Content starts

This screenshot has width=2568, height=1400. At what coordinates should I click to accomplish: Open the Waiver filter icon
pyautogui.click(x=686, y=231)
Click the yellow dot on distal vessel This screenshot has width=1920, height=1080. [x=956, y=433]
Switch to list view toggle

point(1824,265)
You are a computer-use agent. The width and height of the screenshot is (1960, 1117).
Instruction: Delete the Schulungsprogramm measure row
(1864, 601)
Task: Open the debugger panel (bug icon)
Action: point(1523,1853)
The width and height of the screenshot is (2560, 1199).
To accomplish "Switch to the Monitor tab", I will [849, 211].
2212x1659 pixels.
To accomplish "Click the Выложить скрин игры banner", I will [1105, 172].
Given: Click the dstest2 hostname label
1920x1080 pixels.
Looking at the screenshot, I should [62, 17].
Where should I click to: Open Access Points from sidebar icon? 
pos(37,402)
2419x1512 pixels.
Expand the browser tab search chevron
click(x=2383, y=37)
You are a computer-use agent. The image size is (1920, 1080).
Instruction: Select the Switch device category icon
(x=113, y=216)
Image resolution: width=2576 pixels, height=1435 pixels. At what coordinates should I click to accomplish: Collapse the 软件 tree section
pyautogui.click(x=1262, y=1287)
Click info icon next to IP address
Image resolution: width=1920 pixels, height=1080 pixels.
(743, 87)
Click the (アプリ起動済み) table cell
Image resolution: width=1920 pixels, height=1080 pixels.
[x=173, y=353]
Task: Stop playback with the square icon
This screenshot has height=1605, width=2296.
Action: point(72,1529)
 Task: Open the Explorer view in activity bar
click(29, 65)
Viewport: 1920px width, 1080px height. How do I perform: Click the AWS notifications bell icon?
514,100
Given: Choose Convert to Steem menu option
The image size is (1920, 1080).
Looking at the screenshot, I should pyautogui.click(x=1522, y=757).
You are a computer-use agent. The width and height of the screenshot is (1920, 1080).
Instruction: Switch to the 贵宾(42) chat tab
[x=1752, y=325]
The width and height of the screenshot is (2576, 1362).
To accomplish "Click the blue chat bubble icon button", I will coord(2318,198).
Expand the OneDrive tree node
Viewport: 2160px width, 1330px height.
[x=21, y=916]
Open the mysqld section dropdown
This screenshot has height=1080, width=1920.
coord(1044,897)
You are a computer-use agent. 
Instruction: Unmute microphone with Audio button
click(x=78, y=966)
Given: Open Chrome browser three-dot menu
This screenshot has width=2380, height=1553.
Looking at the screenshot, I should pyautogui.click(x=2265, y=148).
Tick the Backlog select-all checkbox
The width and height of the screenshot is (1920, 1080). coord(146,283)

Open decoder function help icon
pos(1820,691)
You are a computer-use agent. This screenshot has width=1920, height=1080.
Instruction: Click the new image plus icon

Content ends

• _What to produce_: In the listing above, the lines from the one containing "You are a computer-use agent. The image" through the one containing "Task: Stop playback with the square icon" must be set down exactly, with no other lines.

• _Expected answer_:
You are a computer-use agent. The image size is (1920, 1080).
Instruction: Select the Switch device category icon
(x=113, y=216)
Image resolution: width=2576 pixels, height=1435 pixels. At what coordinates should I click to accomplish: Collapse the 软件 tree section
pyautogui.click(x=1262, y=1287)
Click info icon next to IP address
Image resolution: width=1920 pixels, height=1080 pixels.
(743, 87)
Click the (アプリ起動済み) table cell
Image resolution: width=1920 pixels, height=1080 pixels.
[x=173, y=353]
Task: Stop playback with the square icon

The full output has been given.